For the uninitiated, Shockwave movies are created with Macromedia Director, which is an authoring tool with a pedigree reaching back to the mid-1980's. Flash movies are created with Macromedia Flash, which came into being around 1997. Both tools are popular for creating content that appears in web-pages. Flash is more popular and is used in everything from web-ads to games to cellphones nowadays.
That being said, IMHO Shockwave still has three advantages over Flash:
1. You've got pixel-level control of the graphics on your screen. Flash just works with lists of curves or objects made of collections of curves. Flash does bitmaps okay, but only as immutable objects. You can't mess with the pixels in your Flash movie. Period.
2. Shockwave has a 3D engine. While it's not been updated in a few years and has pretty-much "hit the wall" as to the quality of content you can make with it, Shockwave's still got more 3D than Flash (i.e. more than zero).

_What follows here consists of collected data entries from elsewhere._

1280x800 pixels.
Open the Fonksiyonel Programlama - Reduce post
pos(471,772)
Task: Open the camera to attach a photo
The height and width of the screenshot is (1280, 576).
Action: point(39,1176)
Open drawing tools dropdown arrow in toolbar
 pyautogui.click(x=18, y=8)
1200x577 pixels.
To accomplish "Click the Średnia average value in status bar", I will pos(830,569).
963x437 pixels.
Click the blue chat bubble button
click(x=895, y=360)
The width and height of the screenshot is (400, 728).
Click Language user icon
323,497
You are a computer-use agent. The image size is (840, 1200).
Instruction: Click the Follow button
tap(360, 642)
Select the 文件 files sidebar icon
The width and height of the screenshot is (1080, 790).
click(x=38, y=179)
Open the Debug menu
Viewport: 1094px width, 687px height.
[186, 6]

3. Shockwave is extensible. Shockwave's got the concept of an "Xtra", which is a DLL-ish piece of code written in machine code (i.e. in C++) so you can have system-level control. That way if you write a program that needs to "break out of the sandbox" and do stuff that standalone apps require, like talking to the registry or reading and writing files, you can do it. Macromedia's got a "blessed" xtras program to help prevent people from writing malicious stuff.
Even though the new Flash 8 development environment is still a couple of months away, people have been hacking furiously at the new beta player. And those hackers found that you've now got access to the pixels.
Here's a cool page with some hacked-together demos of pixel-fiddling. You'll need the Flash 8 player to view these demos. They show off some techniques that'd be impossible with earlier versions of Flash.
That leaves 3D and Xtras. If you're making a standalone double-clickable Flash application, there are a few third-party solutions that'll let you extend your Flash app with native code. There's still no method to do it in an embedded web-app, but I don't know if that's a big enough need yet. So that's still about half of an advantage.
3D's still not there and isn't, far as I know, on the horizon.
That leaves 1.5 advantages that Shockwave's still got, and I don't think that's enough to overcome its lower browser-penetration. Expect Shockwave to either be bought out by another company or follow the PageMaker route of ongoing maintenance for the fans but no further big updates.